## EXERCISE INPUTS
········
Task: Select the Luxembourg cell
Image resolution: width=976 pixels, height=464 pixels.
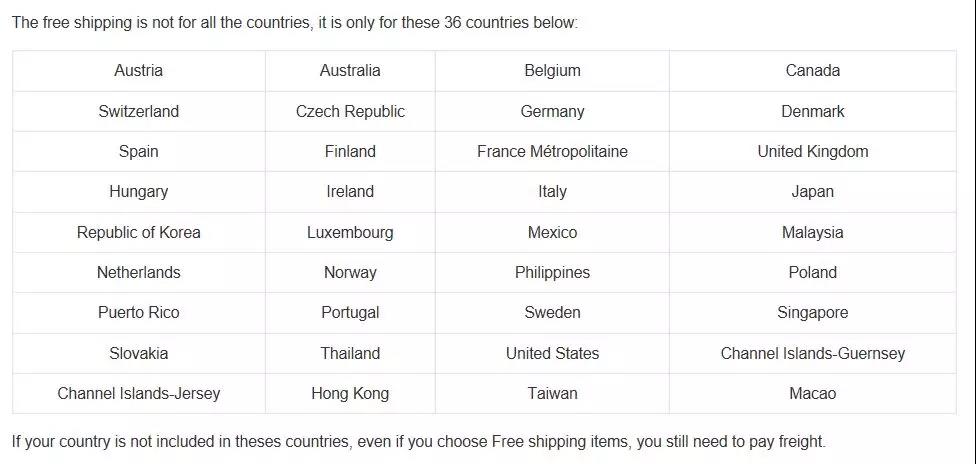Action: (x=350, y=232)
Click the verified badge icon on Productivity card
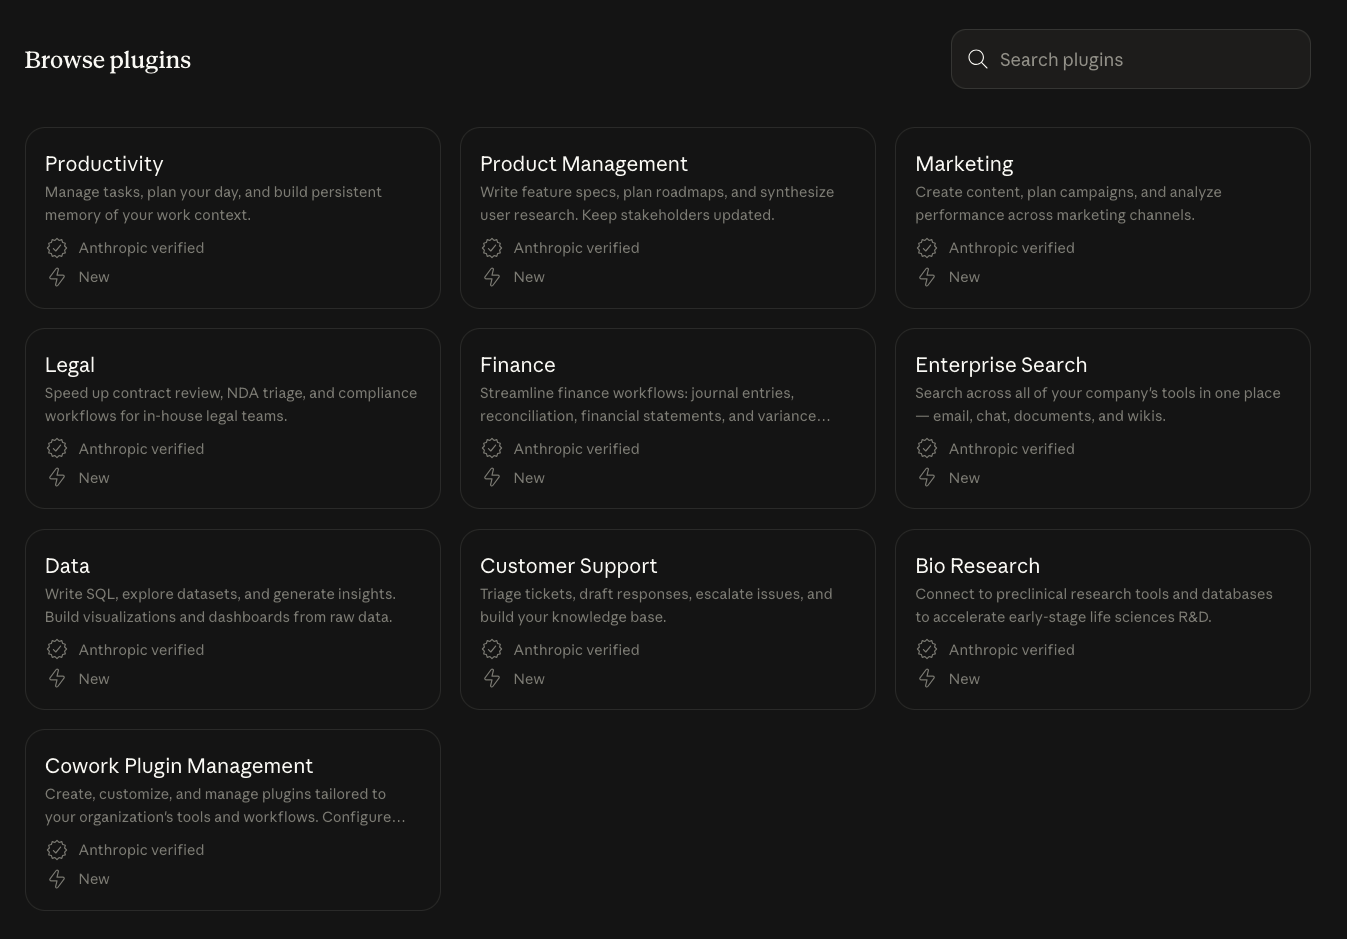 (57, 248)
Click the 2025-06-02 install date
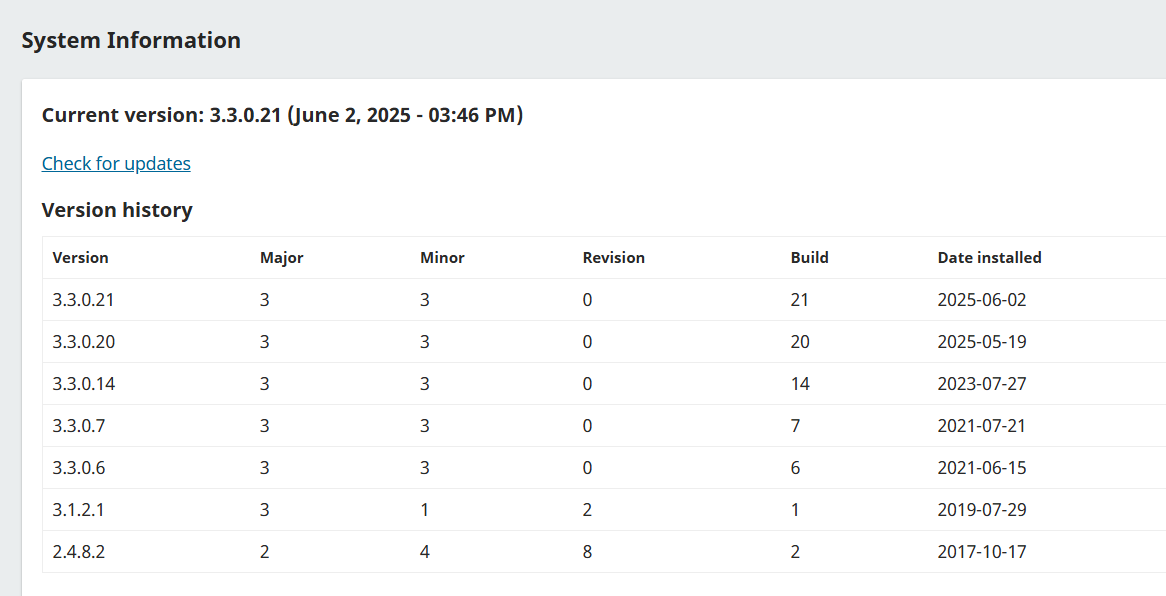Viewport: 1166px width, 596px height. [x=981, y=299]
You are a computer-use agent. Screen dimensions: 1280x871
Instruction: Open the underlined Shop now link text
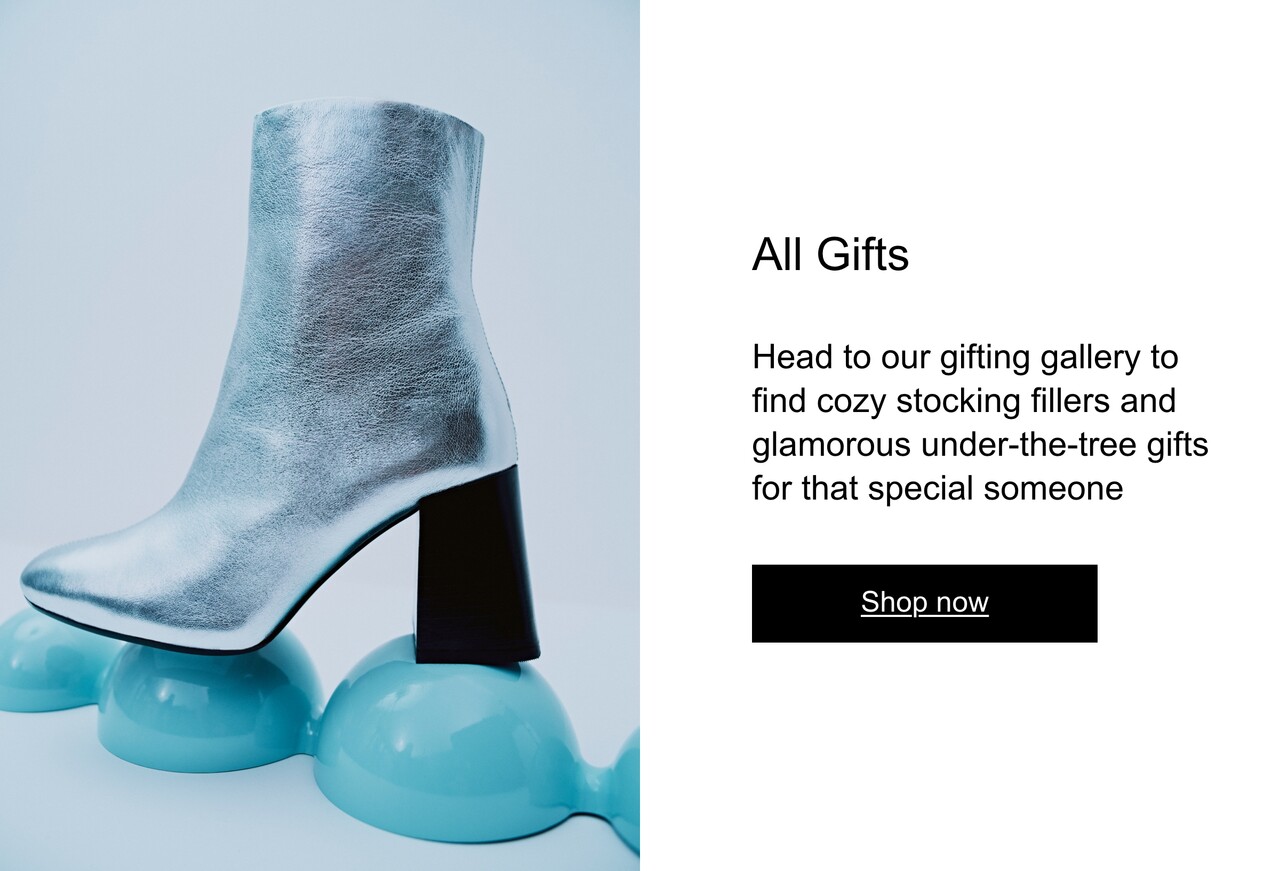point(924,602)
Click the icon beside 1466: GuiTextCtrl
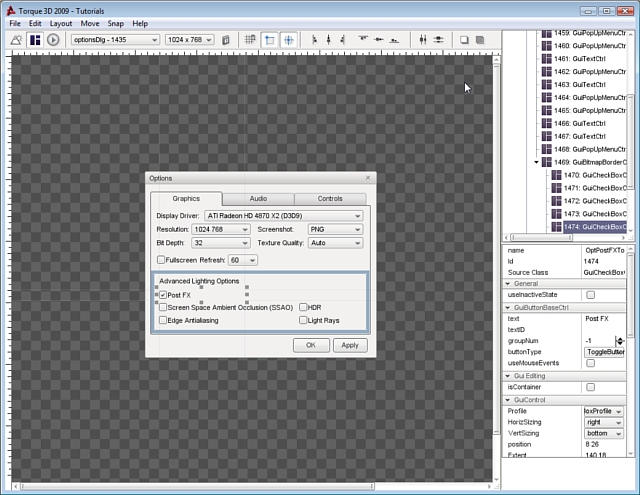This screenshot has width=640, height=495. click(x=547, y=123)
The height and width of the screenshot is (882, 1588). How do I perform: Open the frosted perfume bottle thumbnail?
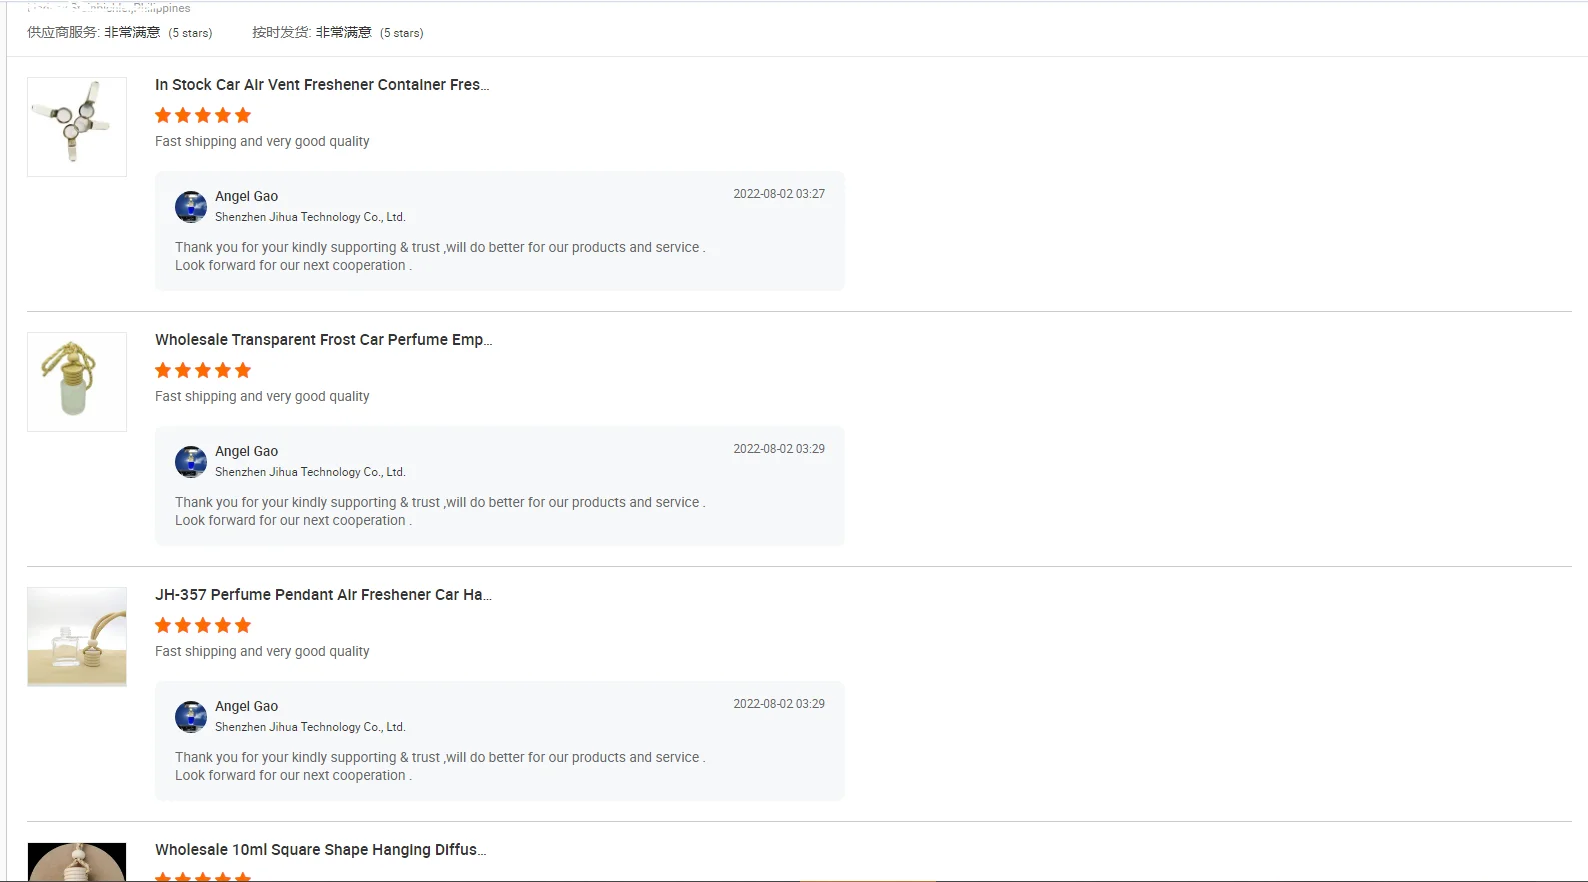(77, 382)
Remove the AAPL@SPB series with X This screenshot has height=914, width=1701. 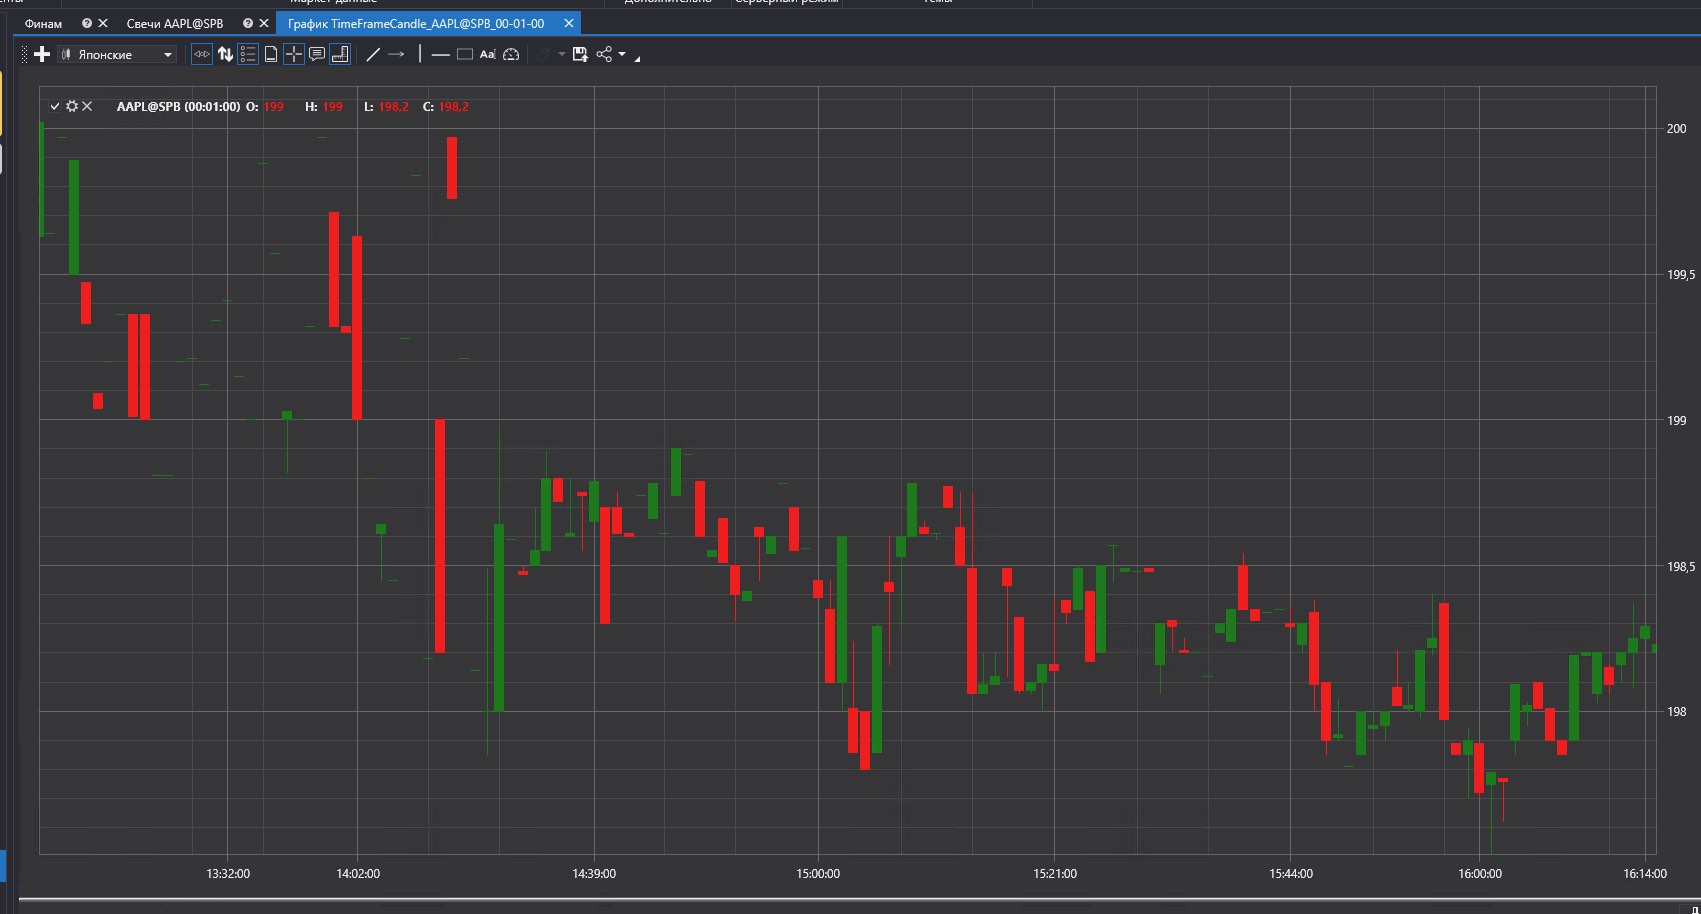(x=87, y=106)
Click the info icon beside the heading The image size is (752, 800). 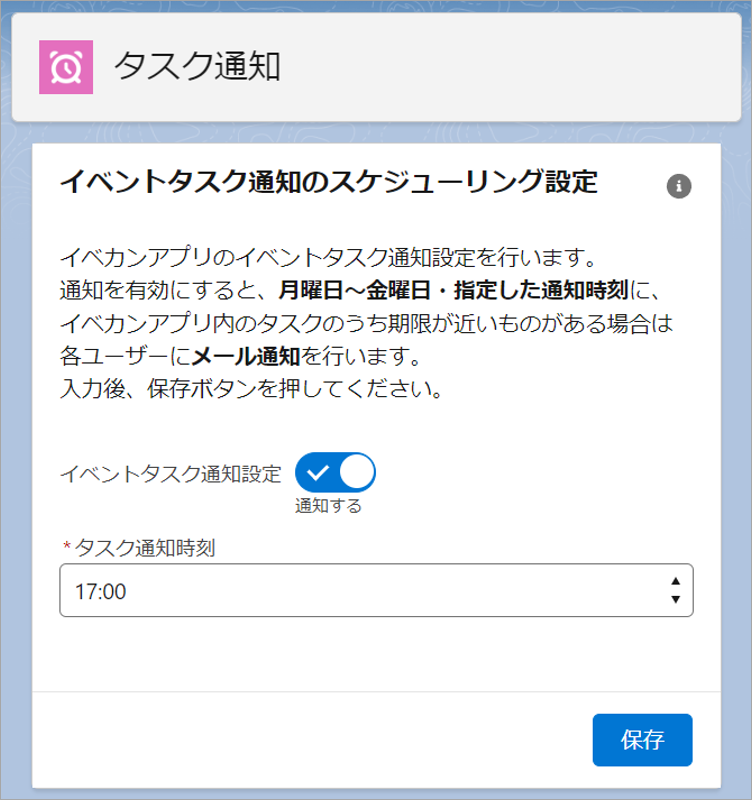679,186
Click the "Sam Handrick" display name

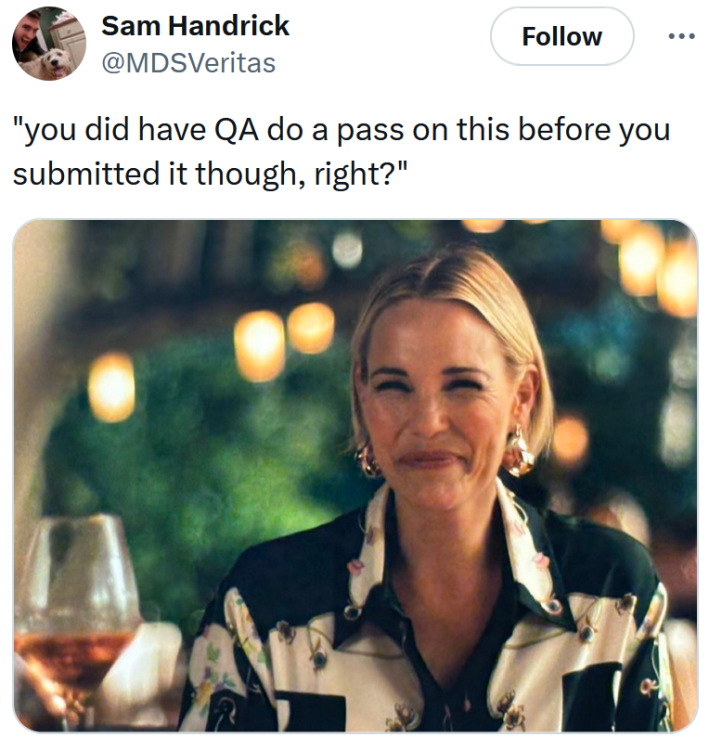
········
## TASK BRIEF
In the answer, set down only the lines from the opening line of the listing through the line that holds "You are a computer-use", exactly as they appear, minus the pictures.

## ANSWER TO THIS EXERCISE
Task: Select the Luxembourg cell
Image resolution: width=976 pixels, height=464 pixels.
Action: (x=350, y=232)
Click the verified badge icon on Productivity card
 (57, 248)
Click the 2025-06-02 install date
Viewport: 1166px width, 596px height. [x=981, y=299]
You are a computer-use agent. Screen dimensions: 1280x871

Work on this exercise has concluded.